[Directions for this task] Lay out the stretch from the line containing "Zoom out with magnifier minus icon" through the end of the lines as a numbered list, omitting blank lines and leaving out the pictures.

[begin Data for this task]

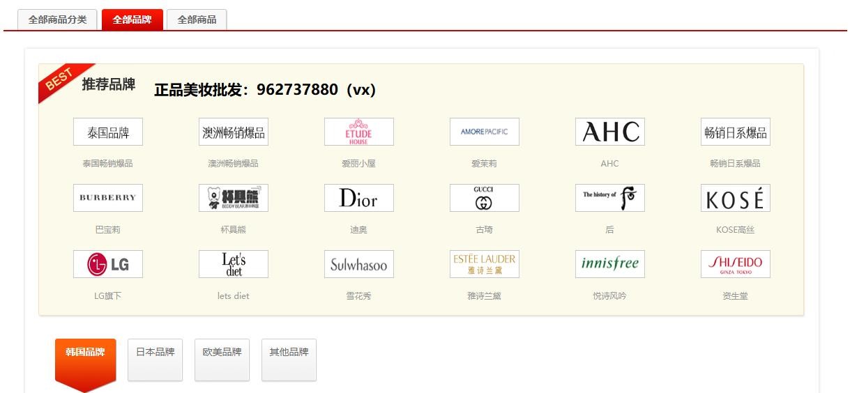Click the Amore Pacific logo
850x393 pixels.
[484, 132]
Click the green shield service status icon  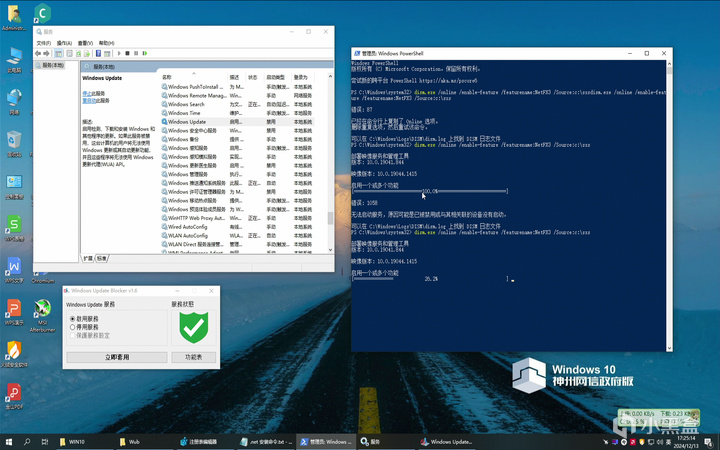(x=193, y=326)
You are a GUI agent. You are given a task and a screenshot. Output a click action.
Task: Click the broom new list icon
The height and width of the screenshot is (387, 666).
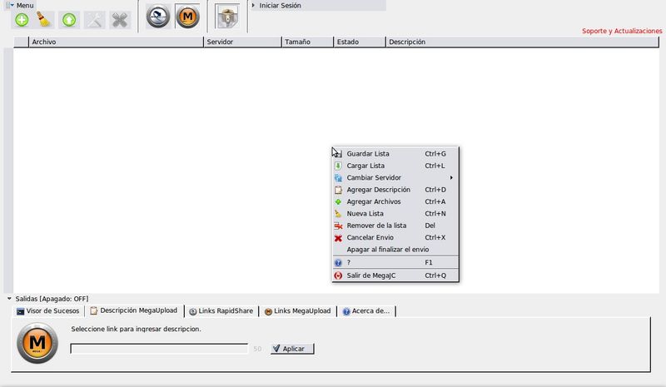pyautogui.click(x=46, y=19)
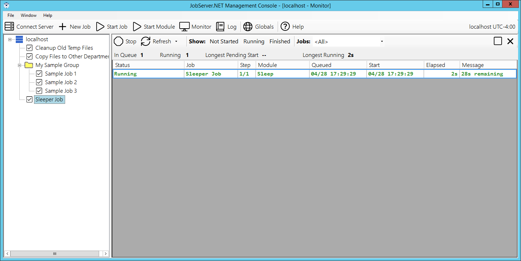521x261 pixels.
Task: Disable the Sleeper Job checkbox
Action: tap(30, 100)
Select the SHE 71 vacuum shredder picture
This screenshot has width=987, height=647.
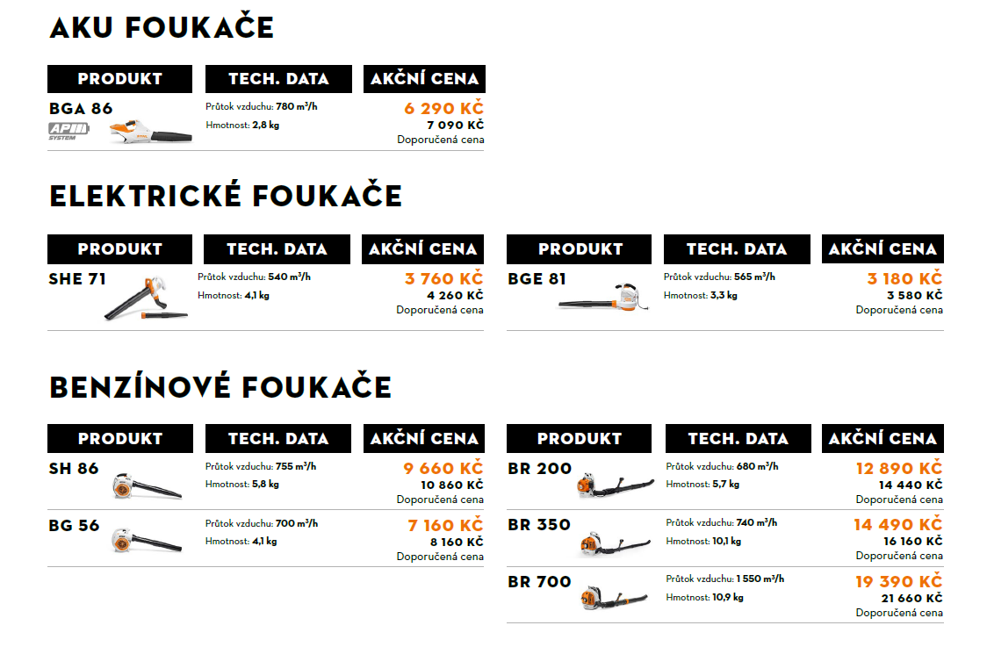click(x=146, y=298)
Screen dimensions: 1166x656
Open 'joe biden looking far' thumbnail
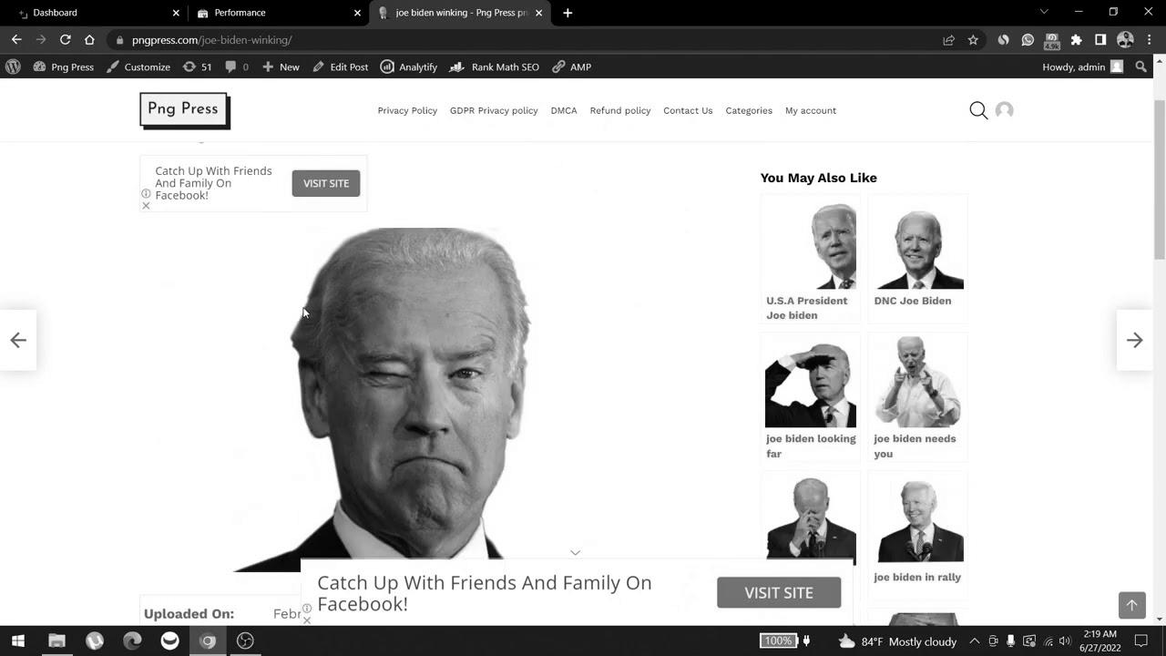coord(810,385)
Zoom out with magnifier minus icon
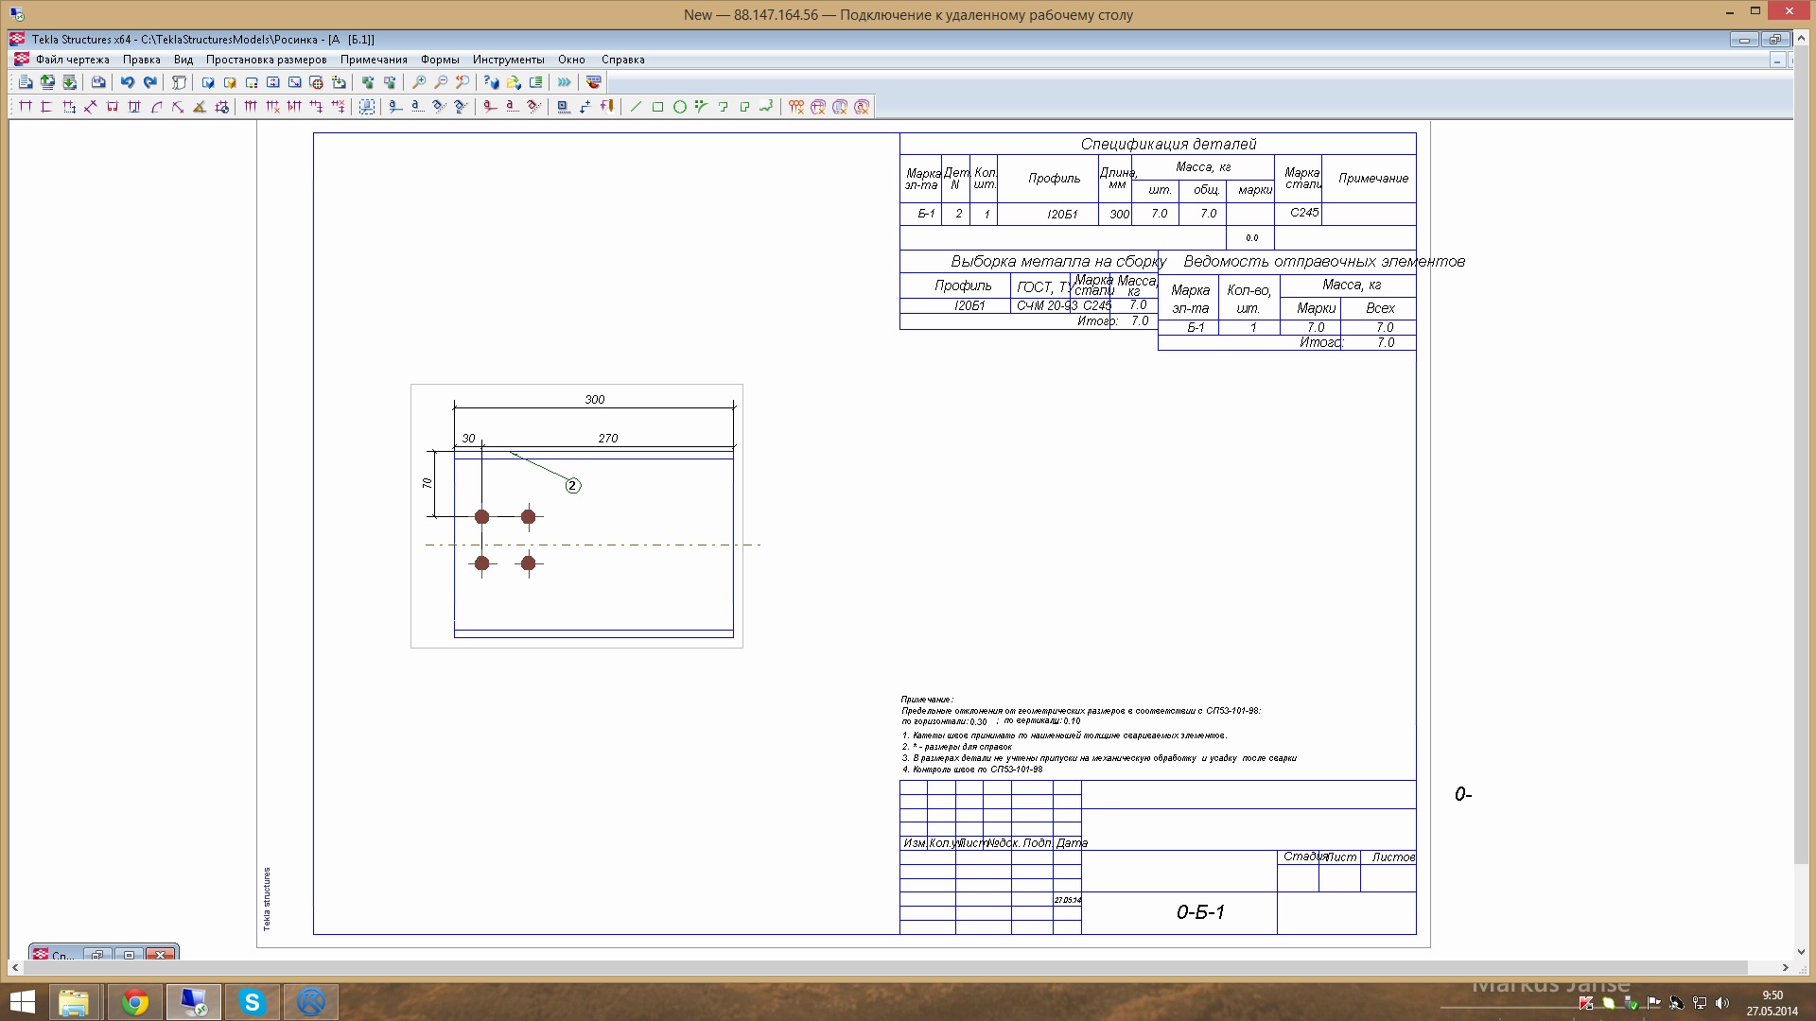The width and height of the screenshot is (1816, 1021). click(441, 82)
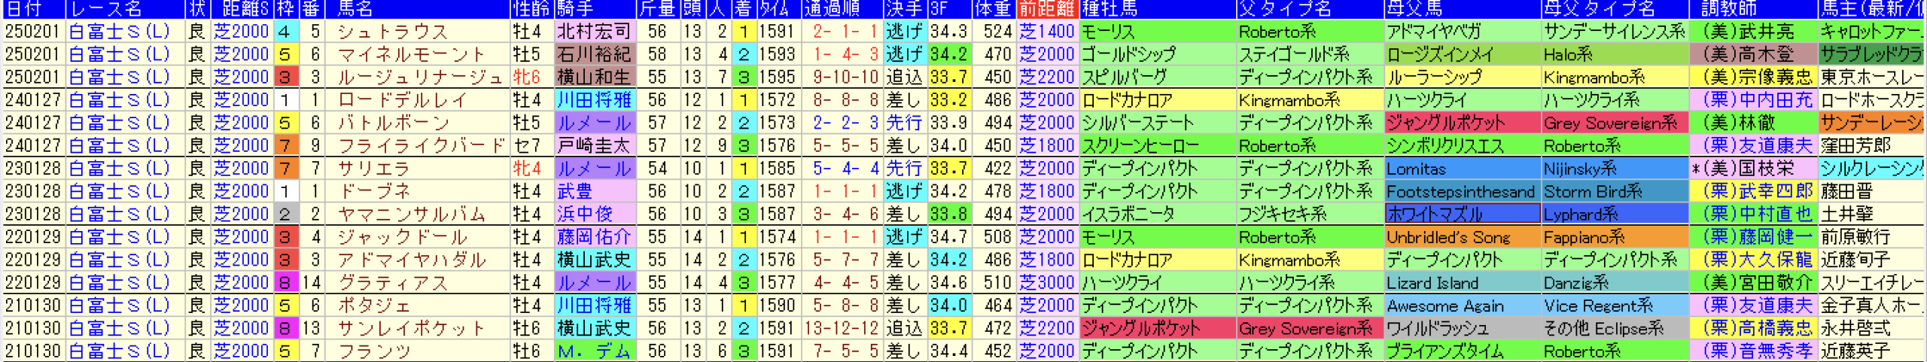Click the pink 枠 8 cell for グラティアス
The height and width of the screenshot is (362, 1927).
285,283
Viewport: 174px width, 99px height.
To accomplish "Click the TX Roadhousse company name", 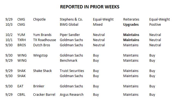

[end Data for this task]

[Exercise response]
1. Zoom out with magnifier minus icon
2. The width and height of the screenshot is (1816, 1021). click(441, 82)
3. Click the pink 枠 8 cell for グラティアス
4. The height and width of the screenshot is (362, 1927).
5. 285,283
6. Viewport: 174px width, 99px height.
7. To accomplish "Click the TX Roadhousse company name", 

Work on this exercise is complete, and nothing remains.